# Provided passage start

Chapter 1. Introduction

Table of Contents

Features
License
Credits
Contact Information

SISCweb is a framework to facilitate writing stateful Scheme web applications in J2EE environments.

SISCweb sports an interactive, REPL-based web application development style. Developers can write applications interactively, without ever restarting the context, and, insofar as it is desirable, without ever losing application state. (In fact, save for the Java portion, SISCweb itself is developed interactively in its own REPL.)

Through the use of continuations, SISCweb does away with the page-centric execution model typical of web applications (see [1].) Every time a response is sent to the browser, the program execution flow is suspended, to be then resumed from that exact point when the browser submits a request. Some consequences of this approach are:

  • Programs are more easily structured around their problem domain rather than their presentation.
  • Developers are mostly freed from having to manually manage the lifecycle of objects in the session. The need to to store objects in the session is greatly reduced because when the browser submits a request, and the program's execution flow is resumed, all the language-level variables that were in scope are again available.
  • Thanks to SISC's serializable continuations, accumulated program state is transparent to server restarts.
  • Programs can be made resilient to page reloads and browser window cloning with much less effort.

# Provided passage end

Task prompt. Translate this sentence from the SISCweb introduction into Spanish: "SISCweb is a framework to facilitate writing stateful Scheme web applications in J2EE environments." The data that follows is not needed for this task.

# Information shown start

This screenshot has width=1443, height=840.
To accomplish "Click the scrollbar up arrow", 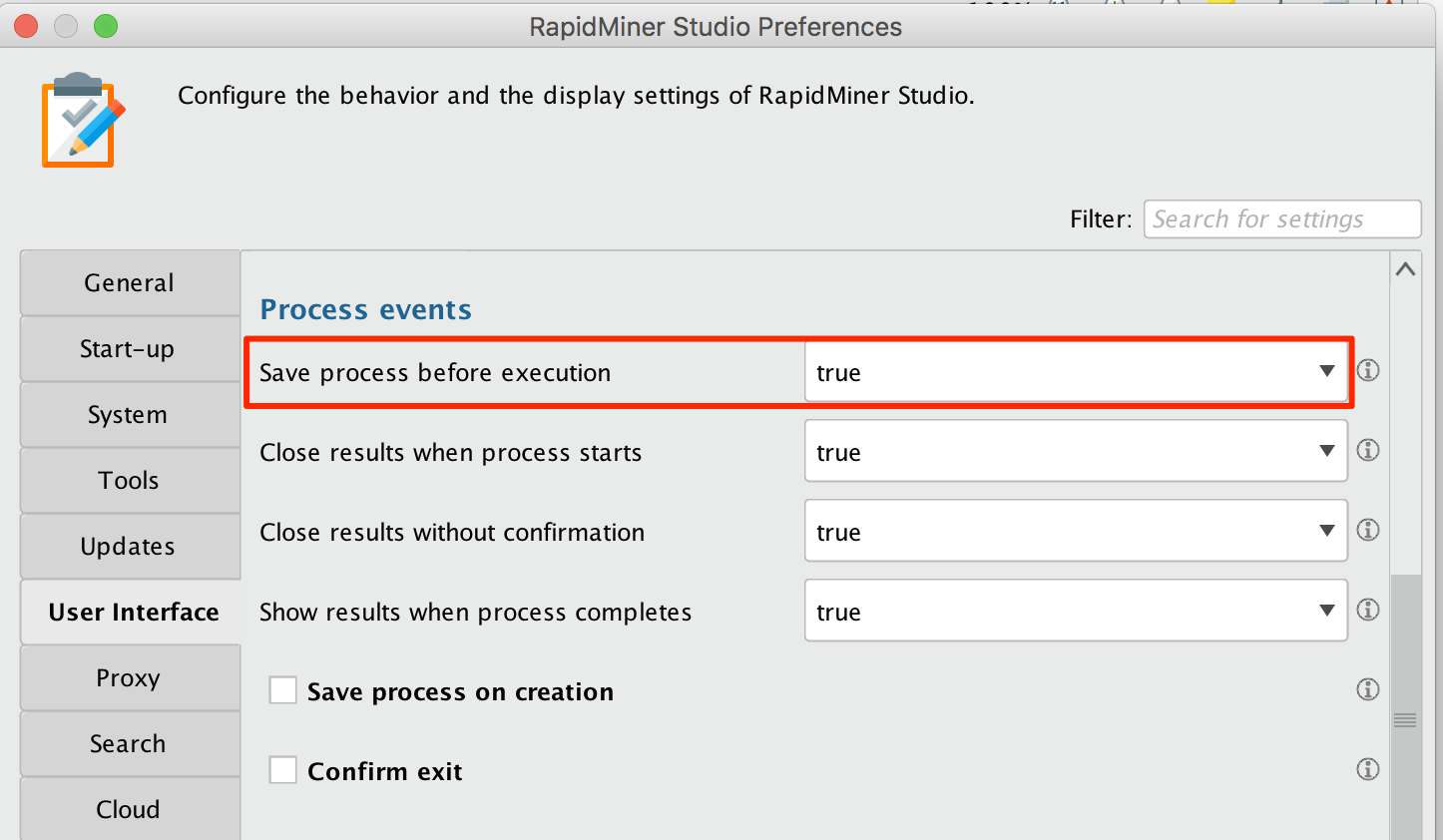I will 1405,267.
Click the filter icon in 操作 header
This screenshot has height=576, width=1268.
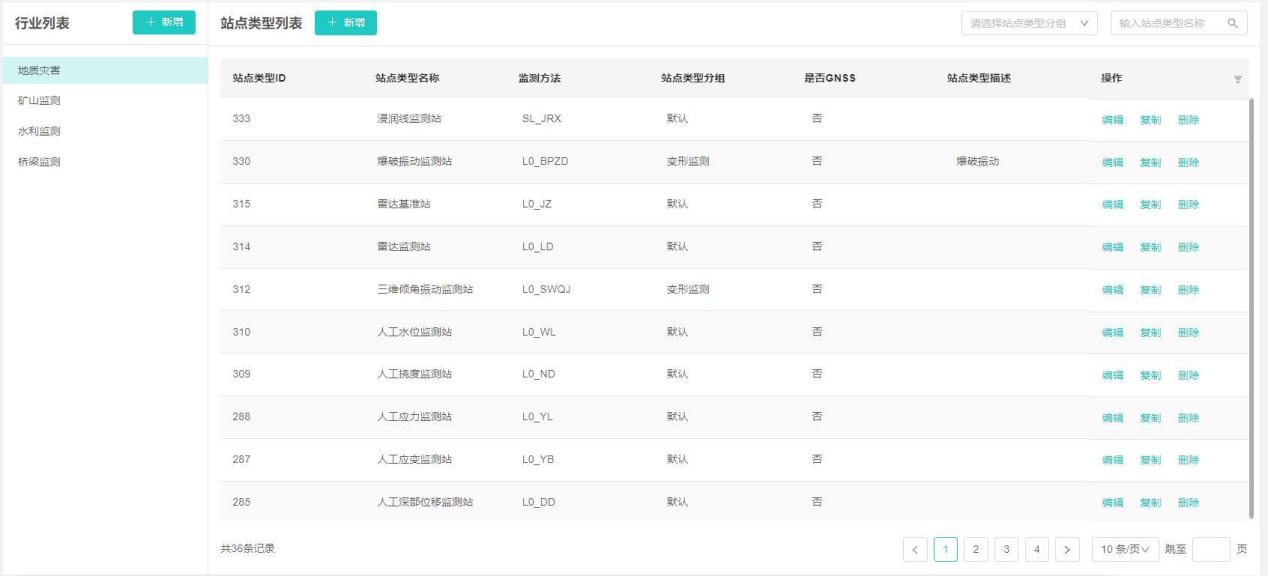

# Information shown end

Solution. SISCweb es un marco de trabajo para facilitar la escritura de aplicaciones web con estado en Scheme en entornos J2EE.